W3C home > Mailing lists > Public > public-webapps@w3.org > July to September 2008

Re: [access-control] Proposal

From: Anne van Kesteren <annevk@opera.com>
Date: Tue, 26 Aug 2008 15:11:38 +0200
To: "WebApps WG" <public-webapps@w3.org>
Message-ID: <op.ughv9ovt64w2qv@annevk-t60.oslo.opera.com>

On Tue, 15 Jul 2008 01:02:58 +0200, Anne van Kesteren <annevk@opera.com>  
> Since implementations need answers to various open issues soonish and  
> I'm leaving on vacation roughly two days from now I'll propose various  
> solutions here and try to integrate them in drafts later on:

I made the changes to the Access Control for Cross-Site Requests  
specification as described below.
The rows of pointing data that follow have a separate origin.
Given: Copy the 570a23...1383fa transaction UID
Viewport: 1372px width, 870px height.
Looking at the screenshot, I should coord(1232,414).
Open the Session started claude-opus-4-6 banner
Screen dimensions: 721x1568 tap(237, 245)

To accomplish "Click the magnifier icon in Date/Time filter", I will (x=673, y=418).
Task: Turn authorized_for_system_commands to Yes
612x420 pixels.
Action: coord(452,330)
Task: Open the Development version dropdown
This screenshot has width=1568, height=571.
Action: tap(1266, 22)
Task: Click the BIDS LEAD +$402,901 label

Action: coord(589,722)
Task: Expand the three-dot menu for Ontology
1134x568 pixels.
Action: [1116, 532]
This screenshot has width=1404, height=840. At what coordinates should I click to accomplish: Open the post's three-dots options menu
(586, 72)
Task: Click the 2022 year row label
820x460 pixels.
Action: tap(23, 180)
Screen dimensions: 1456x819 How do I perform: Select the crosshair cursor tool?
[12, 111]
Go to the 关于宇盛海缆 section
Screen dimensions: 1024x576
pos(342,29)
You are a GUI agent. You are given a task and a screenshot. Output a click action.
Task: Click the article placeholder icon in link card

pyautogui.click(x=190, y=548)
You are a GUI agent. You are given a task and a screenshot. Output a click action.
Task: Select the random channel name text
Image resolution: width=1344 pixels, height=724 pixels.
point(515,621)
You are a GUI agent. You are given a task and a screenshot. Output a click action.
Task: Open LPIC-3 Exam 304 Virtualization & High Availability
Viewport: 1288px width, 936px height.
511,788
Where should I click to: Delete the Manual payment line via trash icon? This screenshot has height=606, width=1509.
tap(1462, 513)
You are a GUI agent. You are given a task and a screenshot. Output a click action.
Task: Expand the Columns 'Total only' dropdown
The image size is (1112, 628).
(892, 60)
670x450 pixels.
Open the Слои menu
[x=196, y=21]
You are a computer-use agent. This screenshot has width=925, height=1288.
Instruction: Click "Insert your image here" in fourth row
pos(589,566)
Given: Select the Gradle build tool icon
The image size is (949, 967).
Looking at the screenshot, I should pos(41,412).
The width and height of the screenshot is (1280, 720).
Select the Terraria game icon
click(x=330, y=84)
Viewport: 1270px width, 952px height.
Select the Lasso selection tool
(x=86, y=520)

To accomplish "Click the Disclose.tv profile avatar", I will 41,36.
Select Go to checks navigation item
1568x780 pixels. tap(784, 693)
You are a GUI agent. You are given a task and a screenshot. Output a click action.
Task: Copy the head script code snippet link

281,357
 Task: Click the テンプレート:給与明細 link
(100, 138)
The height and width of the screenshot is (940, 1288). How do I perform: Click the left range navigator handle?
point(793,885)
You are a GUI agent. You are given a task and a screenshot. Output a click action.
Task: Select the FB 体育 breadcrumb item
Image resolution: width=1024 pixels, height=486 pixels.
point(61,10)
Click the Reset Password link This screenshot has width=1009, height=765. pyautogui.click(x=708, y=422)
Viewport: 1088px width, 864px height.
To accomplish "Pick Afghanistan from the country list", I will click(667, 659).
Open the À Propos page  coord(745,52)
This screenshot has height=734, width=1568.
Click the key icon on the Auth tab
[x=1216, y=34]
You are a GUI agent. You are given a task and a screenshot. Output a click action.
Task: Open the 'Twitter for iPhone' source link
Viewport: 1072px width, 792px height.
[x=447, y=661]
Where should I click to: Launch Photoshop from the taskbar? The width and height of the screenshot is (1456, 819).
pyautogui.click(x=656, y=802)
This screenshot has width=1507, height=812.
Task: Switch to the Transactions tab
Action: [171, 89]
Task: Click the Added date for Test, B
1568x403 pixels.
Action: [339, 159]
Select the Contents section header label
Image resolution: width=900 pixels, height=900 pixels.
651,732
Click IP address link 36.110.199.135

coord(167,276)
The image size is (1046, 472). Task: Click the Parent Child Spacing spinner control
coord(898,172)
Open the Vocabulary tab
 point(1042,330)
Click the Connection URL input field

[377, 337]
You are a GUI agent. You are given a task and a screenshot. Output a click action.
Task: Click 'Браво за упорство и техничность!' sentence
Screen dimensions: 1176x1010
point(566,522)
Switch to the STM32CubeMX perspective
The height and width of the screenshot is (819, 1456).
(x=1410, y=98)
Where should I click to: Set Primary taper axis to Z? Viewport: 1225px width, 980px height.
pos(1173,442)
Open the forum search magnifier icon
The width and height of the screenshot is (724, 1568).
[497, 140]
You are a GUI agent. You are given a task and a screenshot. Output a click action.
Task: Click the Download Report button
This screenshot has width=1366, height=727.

From discussion it seemed that everyone  
could agree to this fortunately. (Although there was some discussion on  
whether or not the Access-Control-Allow-Origin value syntax needed  

> Access-Control-Origin -> Access-Control-Allow-Origin
> Access-Control-Credentials -> Access-Control-Allow-Credentials
> Parsing Access-Control-Allow-Origin will have a check to ensure that  
> <path> is empty. If it is non-empty the network error steps will be  
> applied. We keep the separate header for credentials to keep the origin  
> concept orthogonal from the credentials flag.

This changed to become a simple string comparison. Effectively, between  
the value of Origin and Access-Control-Allow-Origin.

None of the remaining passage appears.